Where the paved road meets the dirt road, a small red light lures you down a flight of stone steps. At their base the ocean slaps gently against the stone wall that protects an array of tables and chairs alongside a small bamboo hut. In Vanuatu these kava selling huts are called Nakamals. Men stand near the hut, chug the contents of their half-filled coconut shells and then spit the taste out at their feet.
I walk up to the counter, plop down a 100 Vatu coin and wait for my shell of kava. The man behind the counter raises his eyebrows at me, a hello that’s given to familiar faces. I smile back in my western way and then take the shell of muddy water.
The harsh, earthy taste of the grinded root goes down easy enough until the last swig, which is embedded with grainy bits that had settled at the bottom of the shell. I add my own wad of kava muddled spit to the ground and then go find the table of small island foods being sold by “Mamas”. I buy a piece of papaya to wash the taste of the kava out of my mouth.
My friends are waiting for me in chairs propped up close to the water. One of them still has drops of kava hiding in his beard. The other, his red hair dulled in the setting sun, looks like he’s already stoned on the kava. His features are relaxed, his eyes tell me that he’s come to peace with the world.
Kavabeard motions for me to take a seat between them. After a few minutes the kava starts to work for me too. My body sinks into the chair, every hint of a tense muscle disappears, and my mind numbs, not with incapacity but with a sense of deep calm and satisfaction.
The stars are starting to come out and they glisten over the crystal surface of water below them. Another island frames the horizon and to the left of where we sit I can just make out the small city of Luganville glimmering on the water’s edge.

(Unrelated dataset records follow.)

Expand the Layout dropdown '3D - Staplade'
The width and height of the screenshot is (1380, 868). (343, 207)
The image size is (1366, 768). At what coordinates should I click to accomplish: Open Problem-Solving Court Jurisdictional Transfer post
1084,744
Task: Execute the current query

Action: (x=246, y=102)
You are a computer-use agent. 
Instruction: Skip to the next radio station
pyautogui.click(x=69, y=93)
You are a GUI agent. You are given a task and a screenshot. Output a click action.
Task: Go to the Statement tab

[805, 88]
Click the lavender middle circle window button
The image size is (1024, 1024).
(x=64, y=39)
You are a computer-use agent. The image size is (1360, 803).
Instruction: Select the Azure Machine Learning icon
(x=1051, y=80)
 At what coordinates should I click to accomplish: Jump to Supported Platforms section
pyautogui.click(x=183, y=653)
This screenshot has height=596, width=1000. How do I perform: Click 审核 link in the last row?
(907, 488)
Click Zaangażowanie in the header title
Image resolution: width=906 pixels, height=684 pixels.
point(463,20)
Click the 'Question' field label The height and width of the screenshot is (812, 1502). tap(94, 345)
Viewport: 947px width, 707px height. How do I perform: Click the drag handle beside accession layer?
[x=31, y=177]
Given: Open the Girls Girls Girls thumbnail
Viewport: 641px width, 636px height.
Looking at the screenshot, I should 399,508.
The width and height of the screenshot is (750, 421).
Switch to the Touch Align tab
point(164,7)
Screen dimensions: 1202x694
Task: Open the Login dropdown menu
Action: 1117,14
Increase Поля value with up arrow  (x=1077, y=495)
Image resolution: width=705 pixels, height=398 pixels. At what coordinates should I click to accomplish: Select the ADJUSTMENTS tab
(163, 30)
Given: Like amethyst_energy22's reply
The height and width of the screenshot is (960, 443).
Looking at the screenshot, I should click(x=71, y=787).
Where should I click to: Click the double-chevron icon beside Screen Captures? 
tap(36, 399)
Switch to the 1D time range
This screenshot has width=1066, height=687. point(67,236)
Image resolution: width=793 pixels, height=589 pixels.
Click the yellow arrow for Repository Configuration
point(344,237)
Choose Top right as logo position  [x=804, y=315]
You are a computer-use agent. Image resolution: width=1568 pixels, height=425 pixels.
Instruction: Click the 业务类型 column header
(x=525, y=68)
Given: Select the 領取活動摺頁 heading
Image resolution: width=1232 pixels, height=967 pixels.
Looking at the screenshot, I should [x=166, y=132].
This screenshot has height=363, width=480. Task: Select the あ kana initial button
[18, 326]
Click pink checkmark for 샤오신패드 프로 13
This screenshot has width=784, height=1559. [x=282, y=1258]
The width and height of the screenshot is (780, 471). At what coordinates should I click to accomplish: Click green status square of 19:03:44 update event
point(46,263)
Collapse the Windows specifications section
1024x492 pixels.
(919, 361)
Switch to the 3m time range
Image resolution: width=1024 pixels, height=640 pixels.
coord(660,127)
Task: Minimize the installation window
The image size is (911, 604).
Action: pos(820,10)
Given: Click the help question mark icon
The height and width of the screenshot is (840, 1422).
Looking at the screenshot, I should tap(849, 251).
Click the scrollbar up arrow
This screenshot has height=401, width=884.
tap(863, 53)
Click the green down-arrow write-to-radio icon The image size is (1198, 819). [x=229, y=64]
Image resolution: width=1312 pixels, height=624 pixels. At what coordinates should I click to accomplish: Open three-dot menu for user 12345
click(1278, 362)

Looking out on this surreal scene only adds to the effect of the kava. It’s easy to understand how the drink is a direct reflection of the culture of Vanuatu, the only place in the world that it grows so potently. There are no worries here, there are no problems here. There is only calm. And for me that’s worth one coconut shell of dirty water at the edge of the world, where the paved road ends.